“Hoje faço tudo: zooms, vídeo-chamadas, Skype. Ainda estes dias estive quatro horas à conversa com bibliotecários de Penafiel, do Redondo, de Portalegre, e sei lá donde mais.” Foto © Miguel Veiga.
Aprendi muito – e continuo a apender – nesta pandemia.
Para já, não andar para aí sempre a queixar-me. Como diz um provérbio chinês que eu cito muito: “Se tem solução, por que é que te queixas? Se não tem solução, por que é que te queixas?”
O que não quer dizer que não me apeteça muito de vez em quando dar um berro – mas isso não é queixar-me, é mesmo ralhar: quando vejo pessoas sem máscara ou com a máscara no queixo, ou quando os vejo sem máscara e em bando. Aí, admito, perco a cabeça.
E eu, que era perfeitamente analfabeta em novas tecnologias, hoje faço tudo: zooms, vídeo-chamadas, Skype. Ainda estes dias estive quatro horas à conversa com bibliotecários de Penafiel, do Redondo, de Portalegre, e sei lá donde mais.

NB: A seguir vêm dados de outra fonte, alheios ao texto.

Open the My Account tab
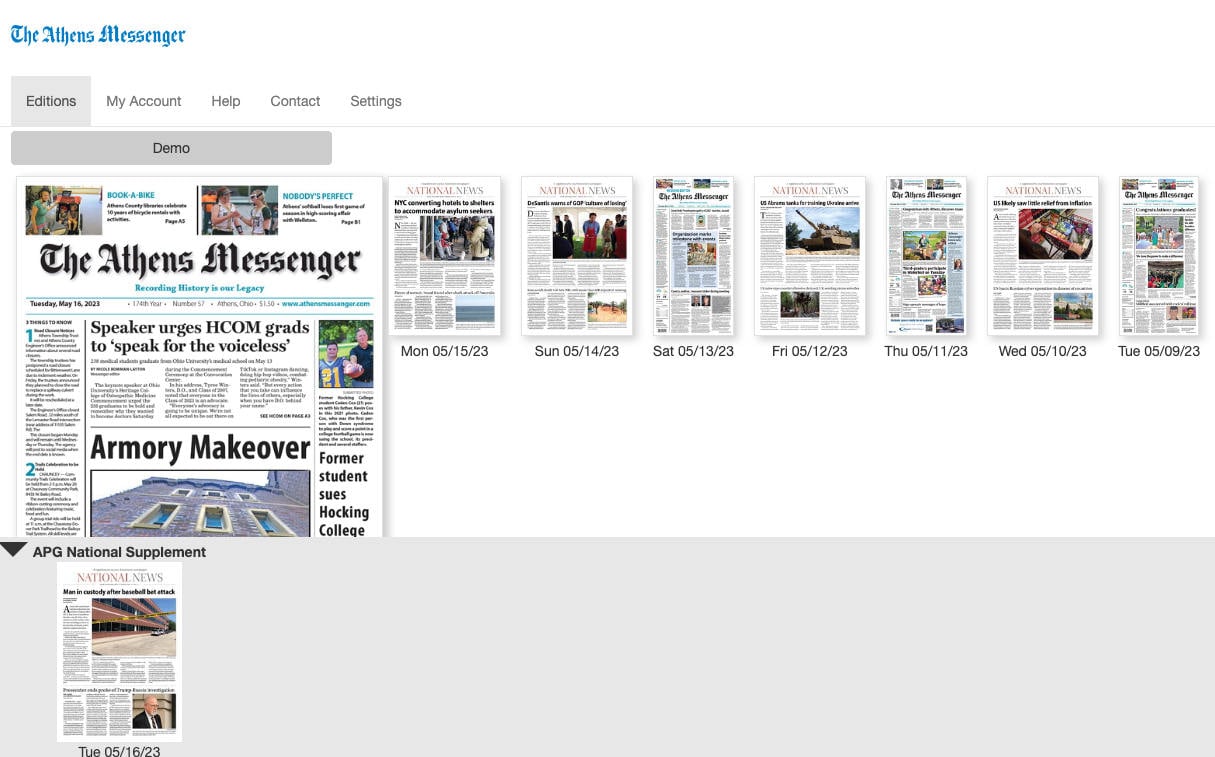This screenshot has height=757, width=1215. [x=143, y=101]
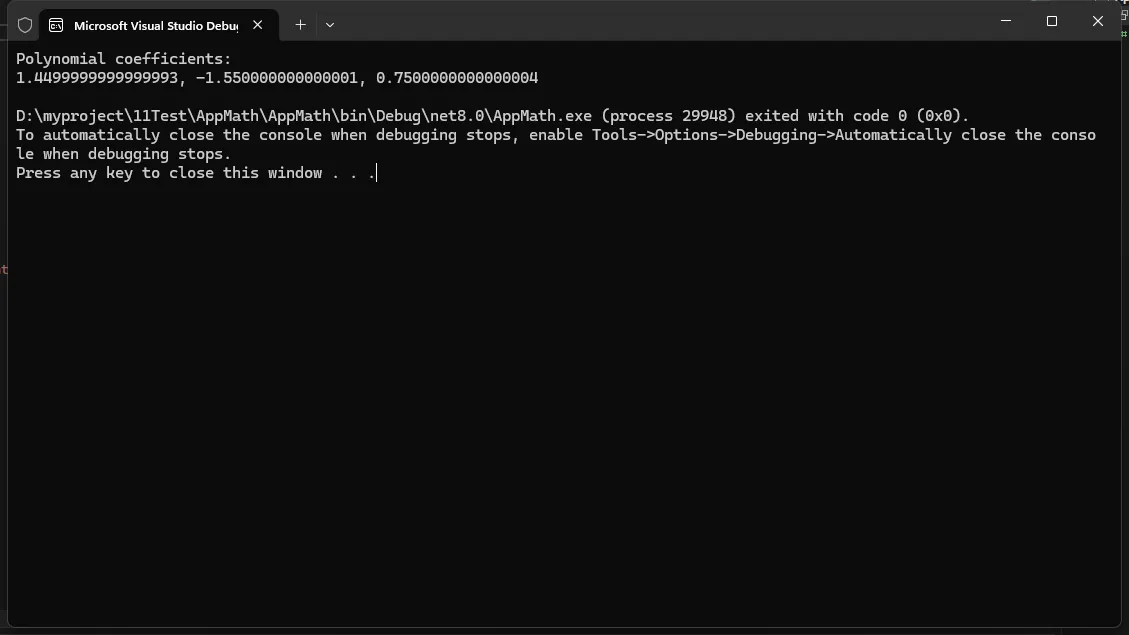The height and width of the screenshot is (635, 1129).
Task: Click the "Polynomial coefficients:" output line
Action: click(x=123, y=59)
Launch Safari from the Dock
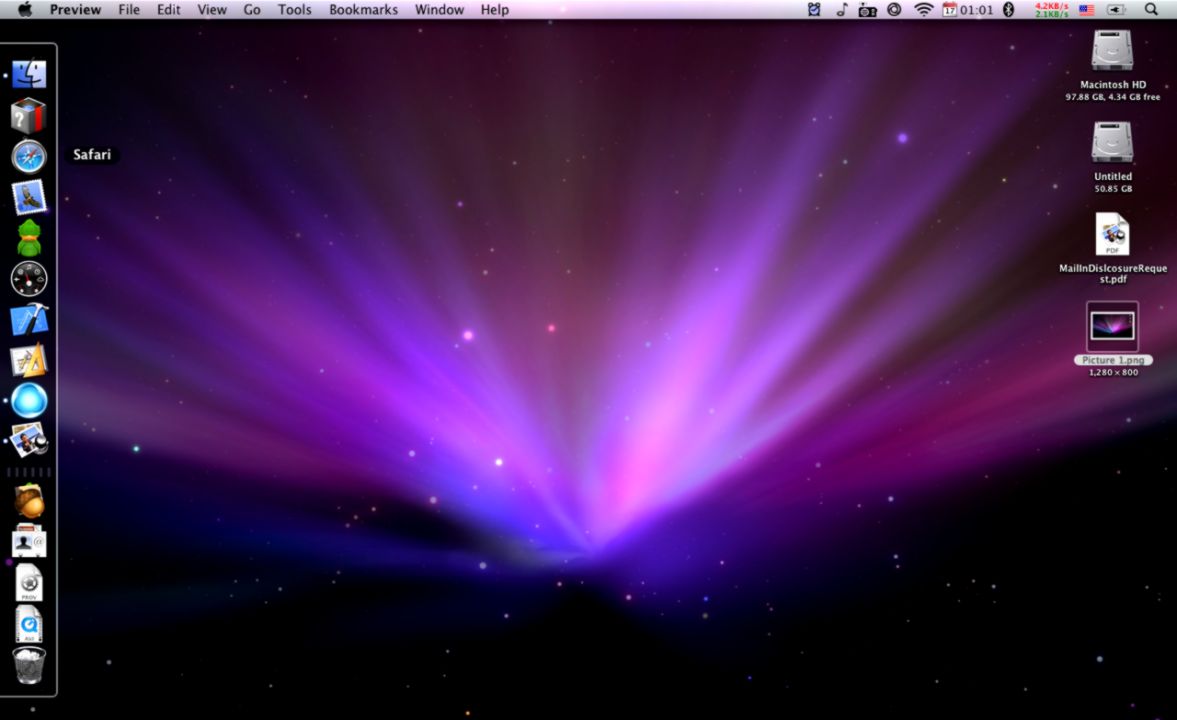Image resolution: width=1177 pixels, height=720 pixels. [29, 157]
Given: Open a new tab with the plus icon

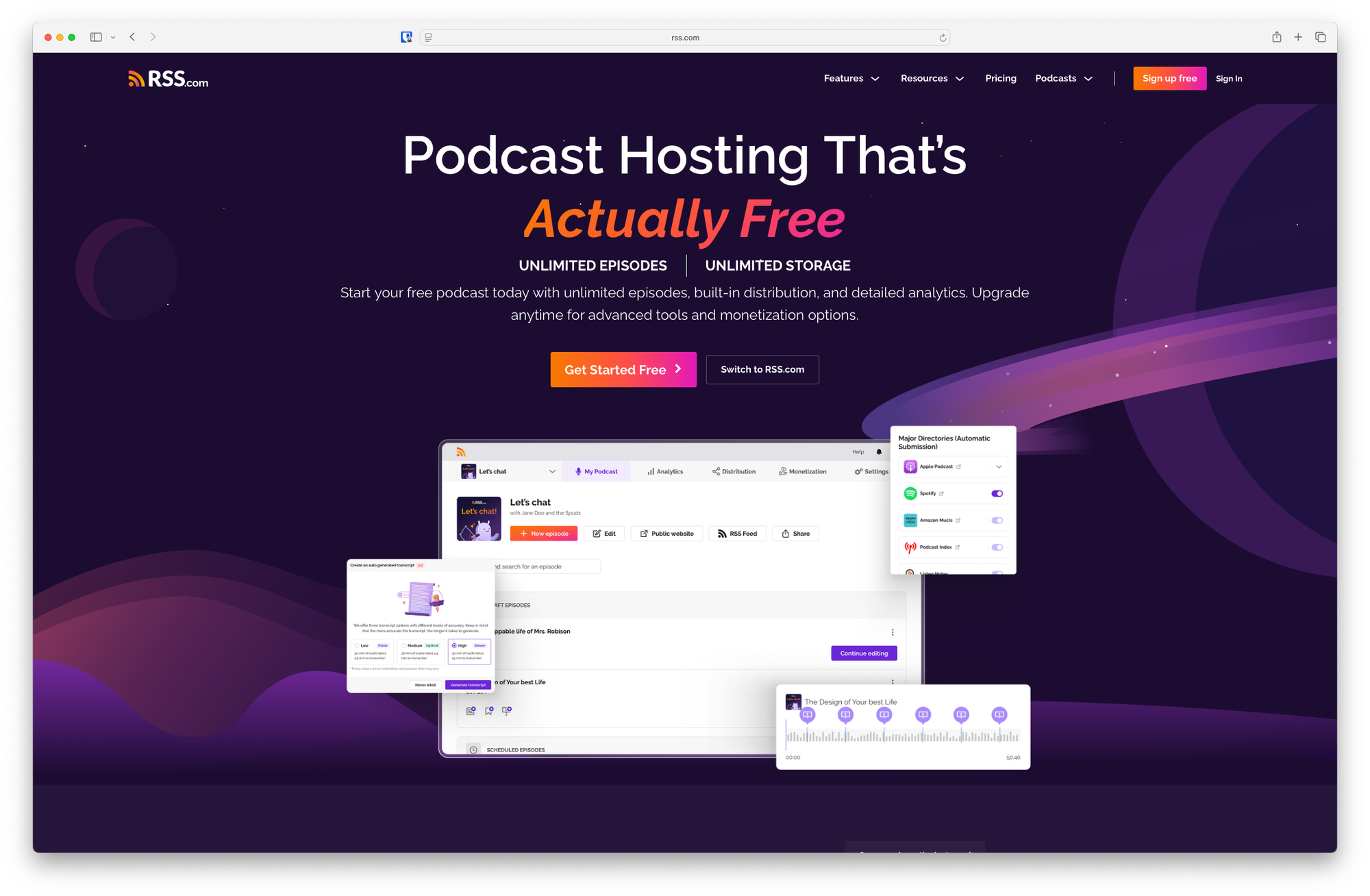Looking at the screenshot, I should pyautogui.click(x=1298, y=37).
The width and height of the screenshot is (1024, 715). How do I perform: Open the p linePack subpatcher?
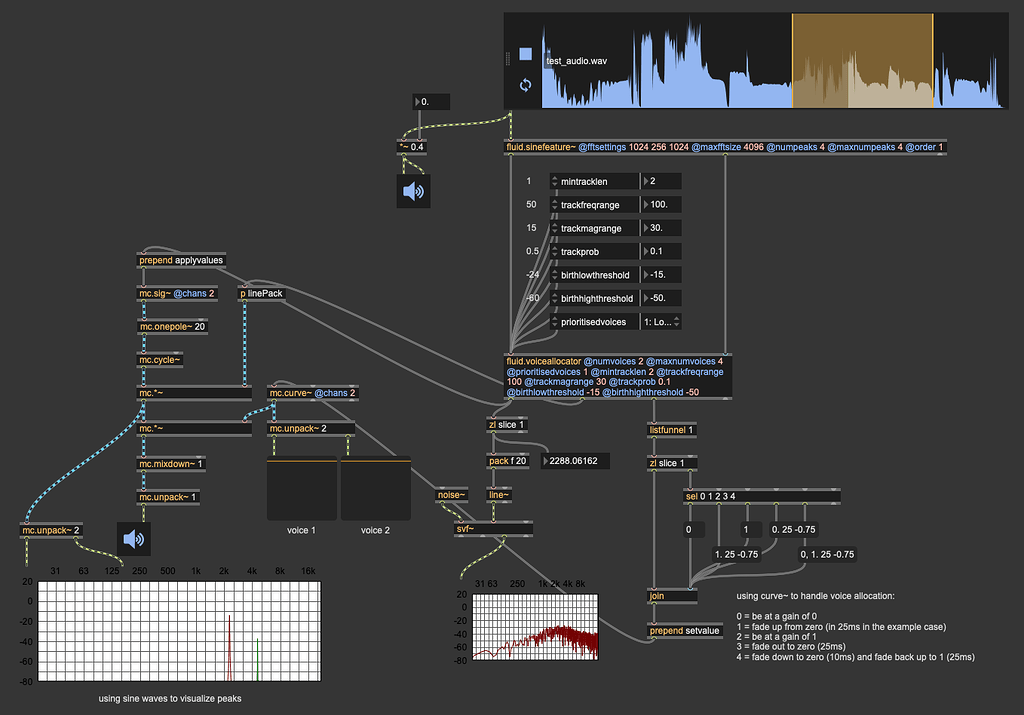(262, 294)
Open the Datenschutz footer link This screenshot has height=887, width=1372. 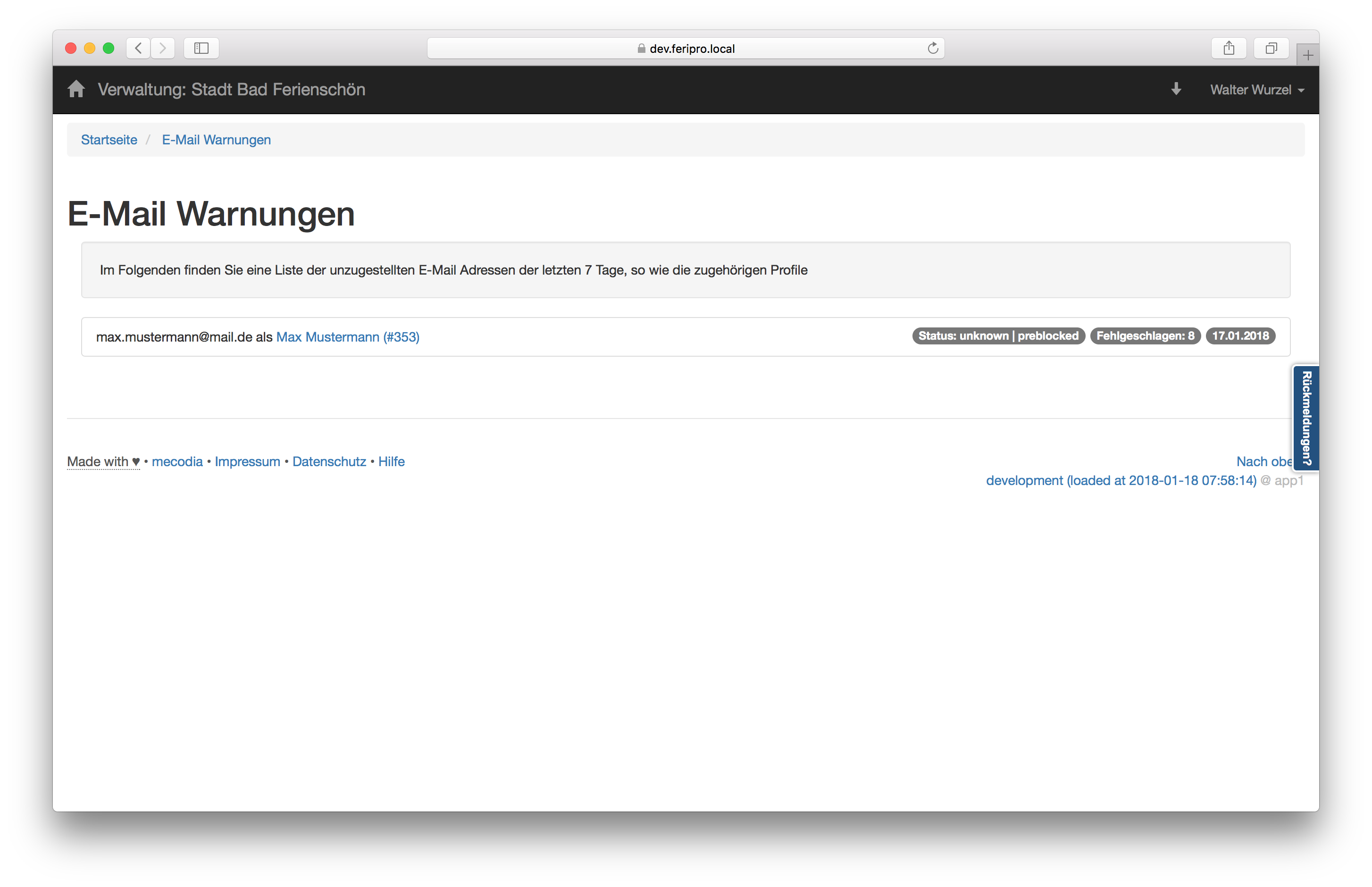pyautogui.click(x=329, y=461)
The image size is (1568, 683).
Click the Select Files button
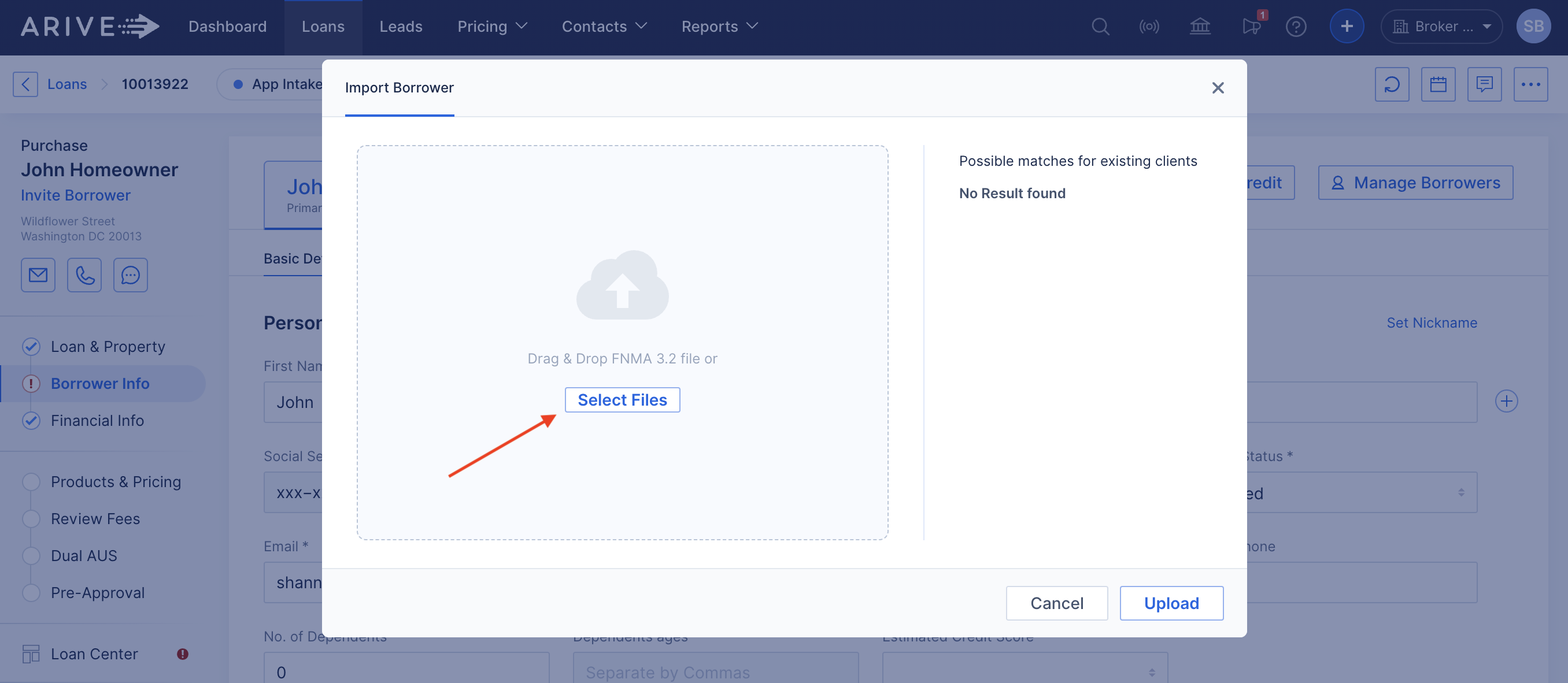[x=622, y=400]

E foi óptimo.
Mas para lá destas tecnologias, aprendi coisas bem mais importantes.
Aprendi que precisamos muito uns dos outros. Que uma palavra nossa pode fazer toda a diferença. Tenho uma lista de amigos que estão completamente sozinhos e são velhos, para quem eu ligo uma vez por semana. E estamos ali na conversa, e ao fim eles já se riem e sentem-se melhor, como sempre me dizem. E aos amigos que vivem no estrangeiro escrevo-lhes cartas e postais. Há dias o marido de uma amiga minha holandesa, que estava com lúpus, escreveu-me a dizer que ela tinha morrido e que as minhas cartas eram a única coisa que a animavam nestes últimos tempos.

…E de Cabo Verde chegou uma prenda em forma de história, por telefone…. Foto © Miguel Veiga.
E no primeiro confinamento aconteceu-me uma coisa muito engraçada. Liga-me um senhor, de Cabo Verde, a dizer que uma prima minha de Castelo Branco me tinha mandado uma prenda. Então o que era: ele é contador de histórias e as pessoas dão-lhe um número de telefone para ele ligar para lá e contar uma história. Passei meia hora deliciada a ouvi-lo. E no fim ainda me diz “também sou poeta, mas o meu pai é que era um grande poeta”. Pergunto-lhe o nome do pai: Corsino Fortes. Aí só não lhe caí nos braços porque estávamos ao telefone. O Corsino Fortes, para lá de tudo, tinha sido meu colega de faculdade e gostávamos muito um do outro… Grande dia…
E agora, de vez em quando, faço eu o mesmo: ligo para amigos e conto-lhes uma história ou leio-lhes um poema. Quando posso, também gravo vídeos com textos lidos por mim para lhes mandar.